Stored data entries:
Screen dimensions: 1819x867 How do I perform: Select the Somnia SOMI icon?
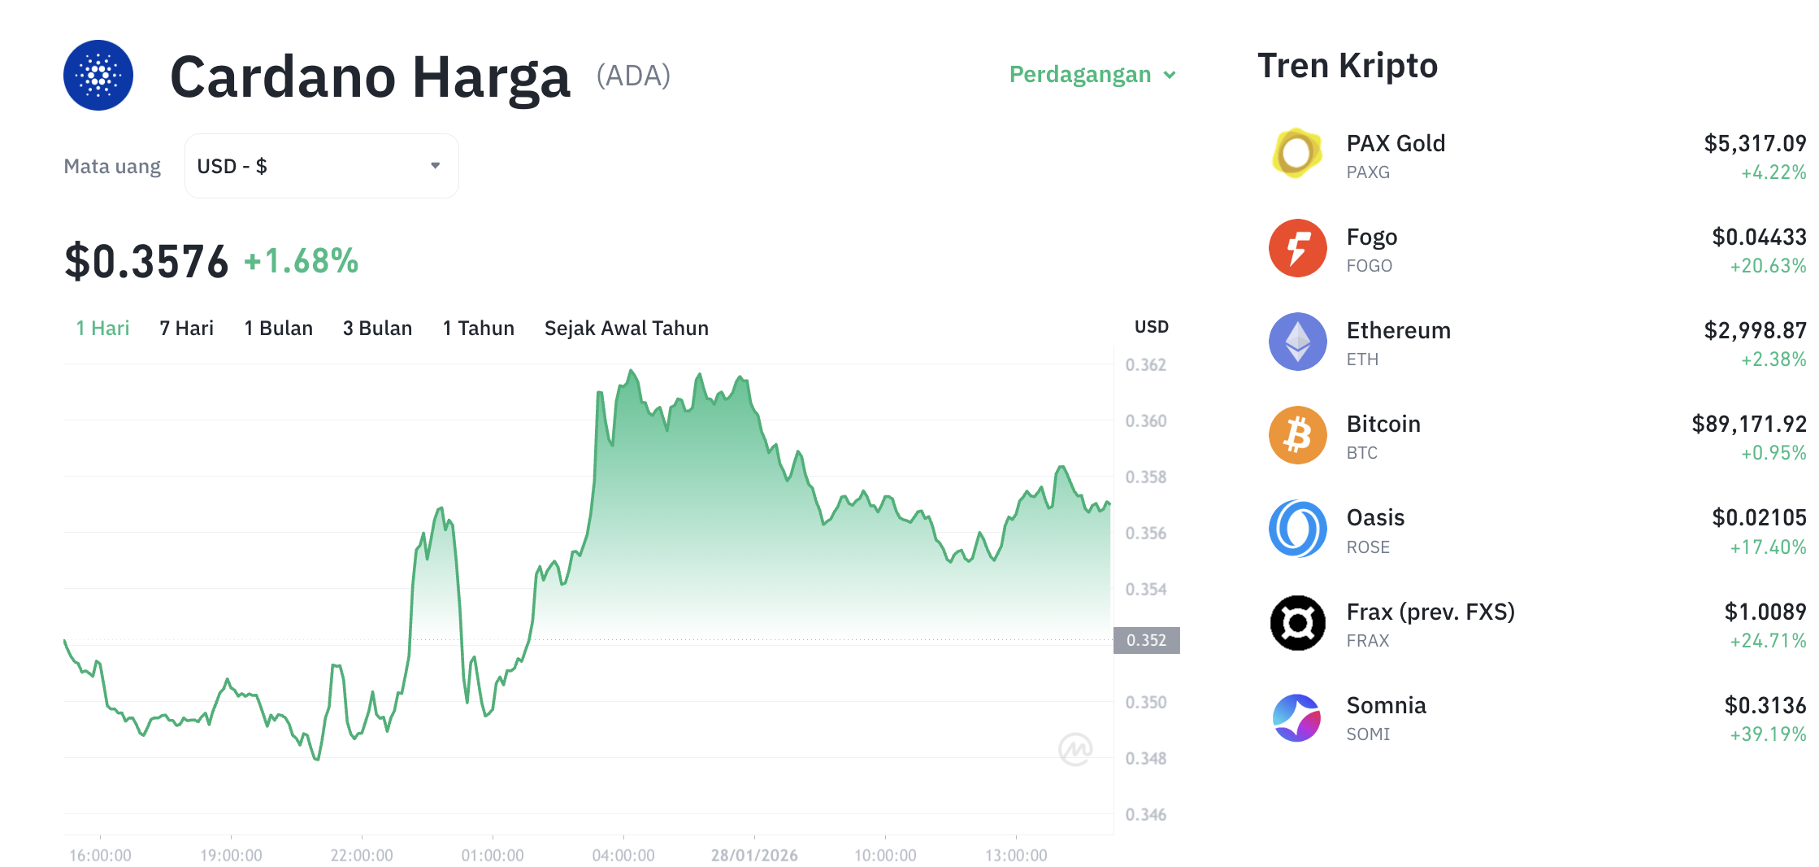click(1296, 717)
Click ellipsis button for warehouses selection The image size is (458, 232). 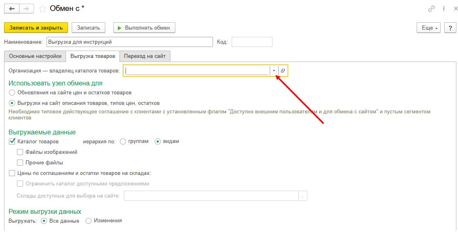coord(303,196)
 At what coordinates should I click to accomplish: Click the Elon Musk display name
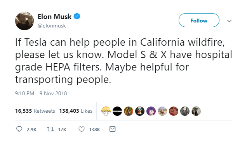click(x=54, y=17)
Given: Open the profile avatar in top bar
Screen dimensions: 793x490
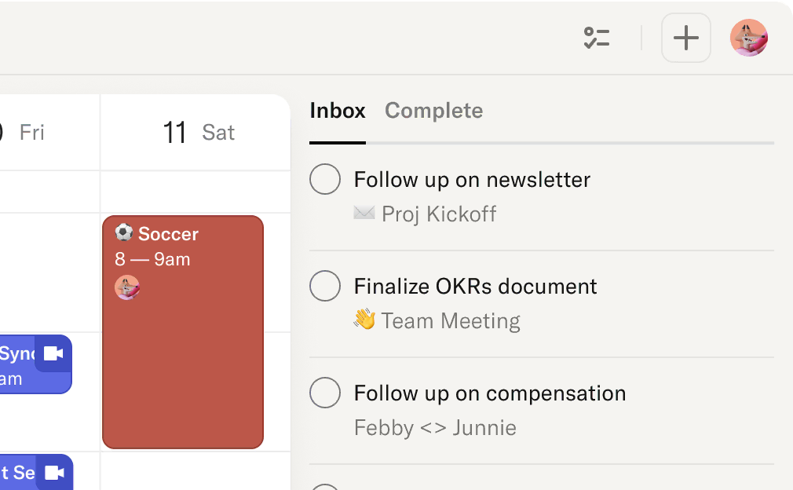Looking at the screenshot, I should [748, 38].
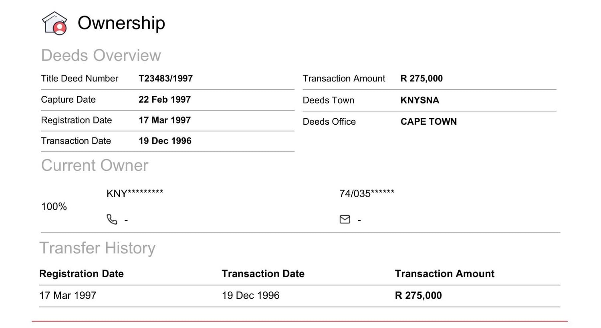
Task: Click title deed number T23483/1997
Action: 165,79
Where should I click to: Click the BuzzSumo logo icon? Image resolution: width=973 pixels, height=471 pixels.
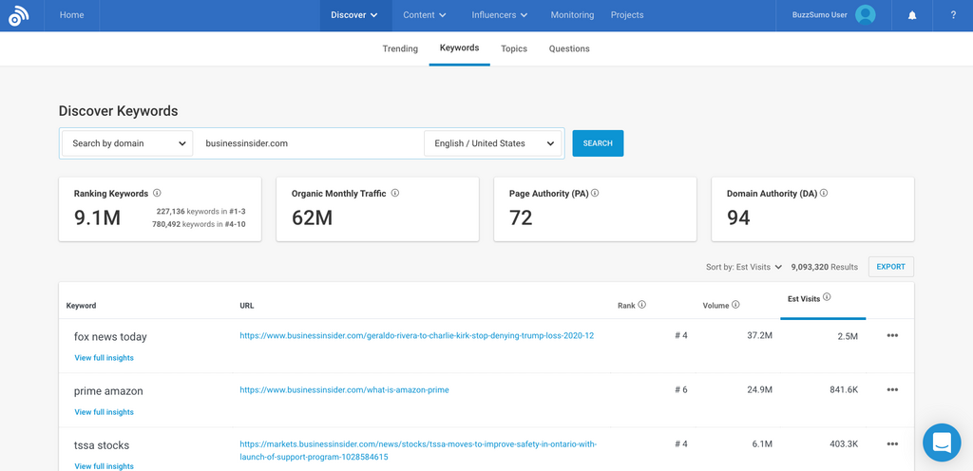(x=19, y=15)
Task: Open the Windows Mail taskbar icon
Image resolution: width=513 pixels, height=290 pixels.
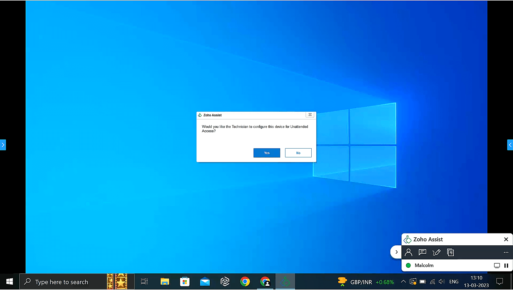Action: (x=205, y=282)
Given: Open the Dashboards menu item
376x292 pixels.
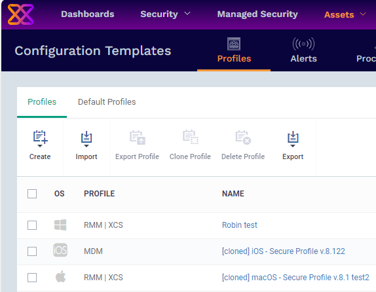Looking at the screenshot, I should [88, 14].
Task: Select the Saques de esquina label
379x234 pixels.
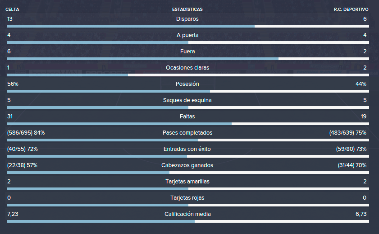Action: pos(187,100)
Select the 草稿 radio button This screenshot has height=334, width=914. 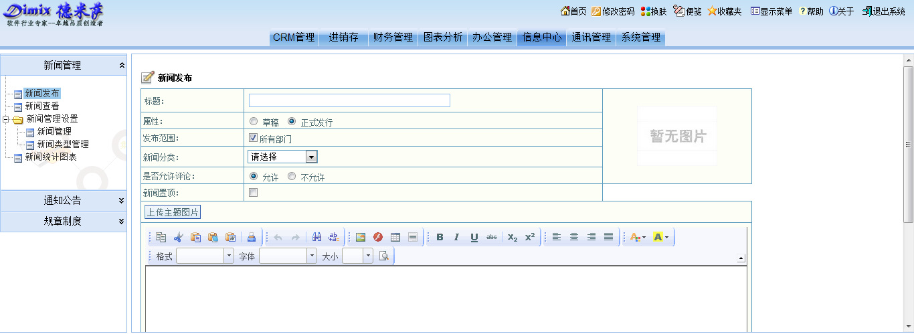pyautogui.click(x=254, y=122)
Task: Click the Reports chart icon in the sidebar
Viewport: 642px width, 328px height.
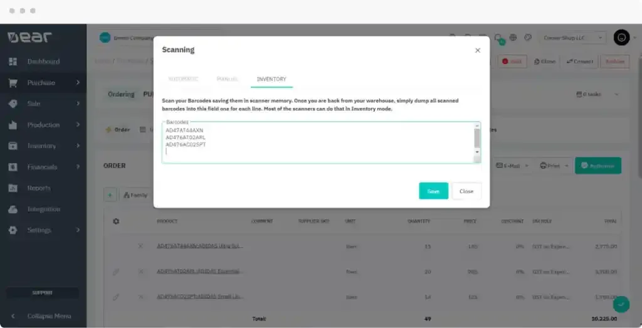Action: pos(13,188)
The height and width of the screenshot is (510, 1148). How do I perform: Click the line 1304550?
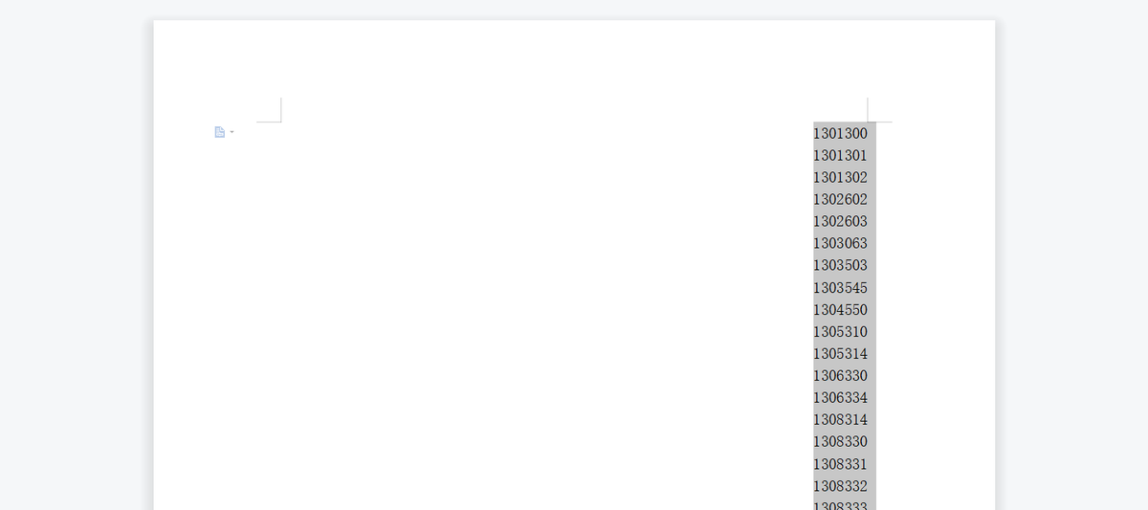(840, 310)
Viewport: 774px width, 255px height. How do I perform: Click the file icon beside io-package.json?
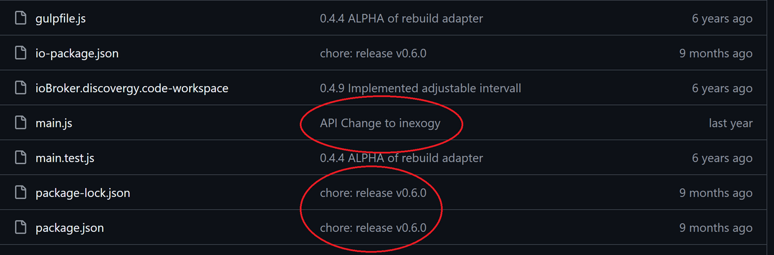pos(21,53)
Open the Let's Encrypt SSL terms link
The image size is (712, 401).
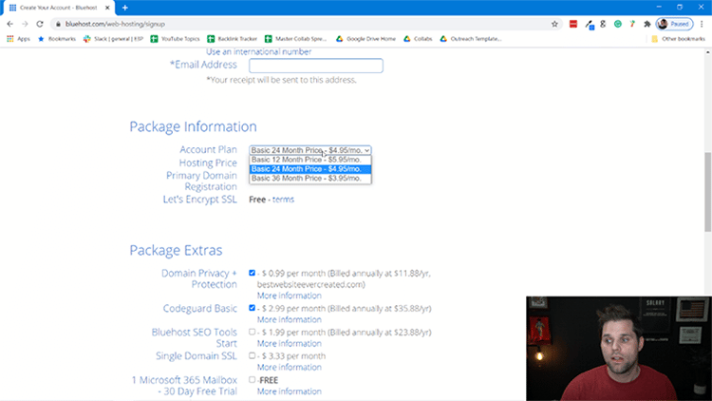pyautogui.click(x=283, y=200)
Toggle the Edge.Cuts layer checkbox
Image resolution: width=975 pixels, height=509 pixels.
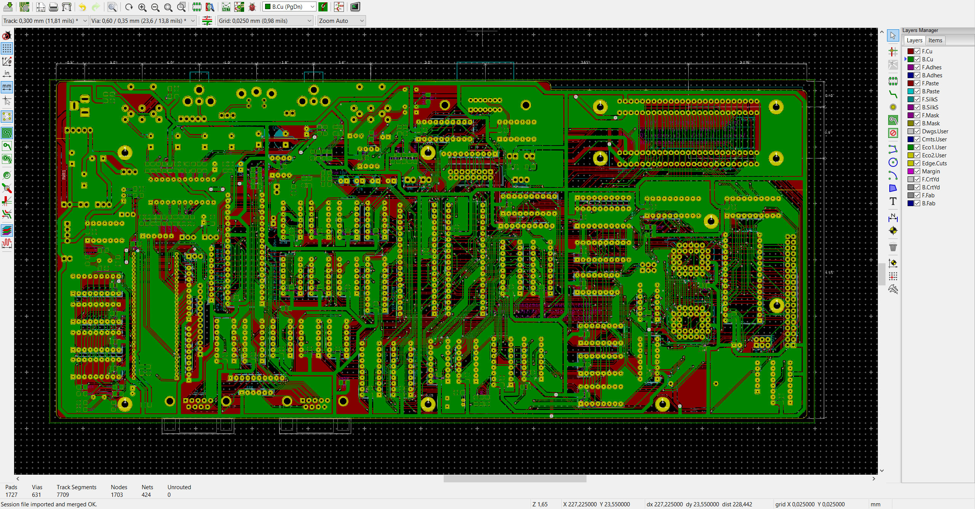(x=917, y=163)
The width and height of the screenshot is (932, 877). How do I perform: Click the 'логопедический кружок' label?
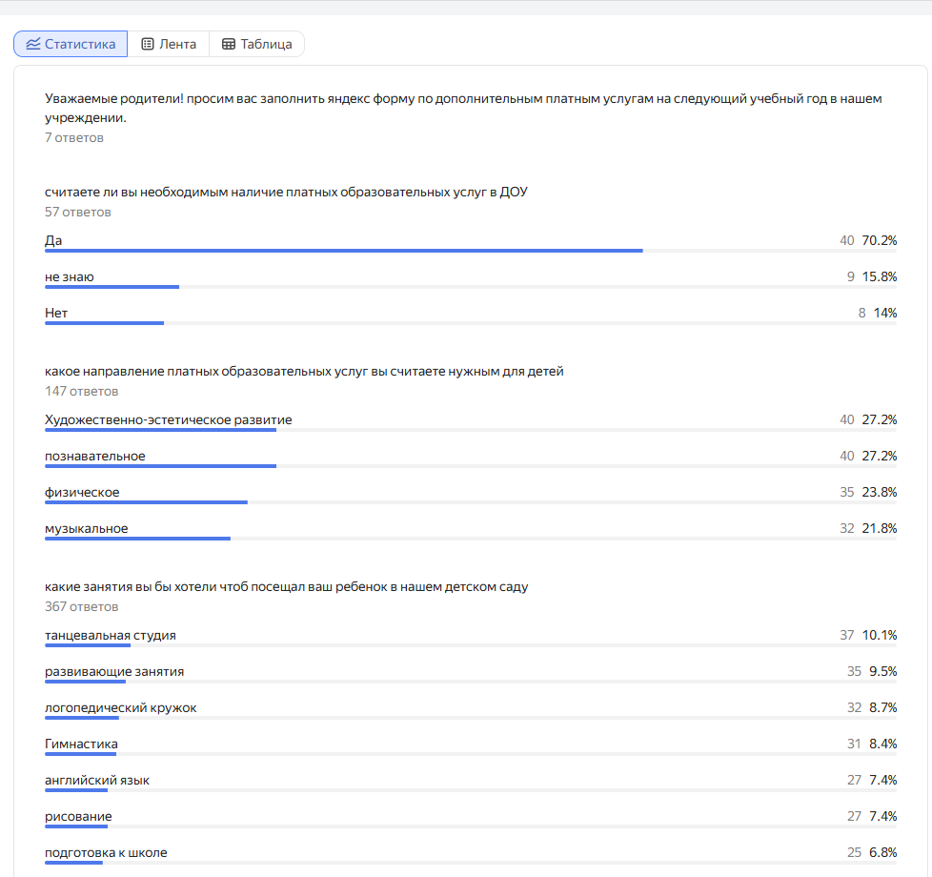[x=120, y=707]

Aim of the exercise: Filter the records above for the string "Open" and copy each matching line.

Written answer:
Given: Open the profile avatar in top bar
Task: Open the Windows Mail taskbar icon
Given: Open the Dashboards menu item
Open the Let's Encrypt SSL terms link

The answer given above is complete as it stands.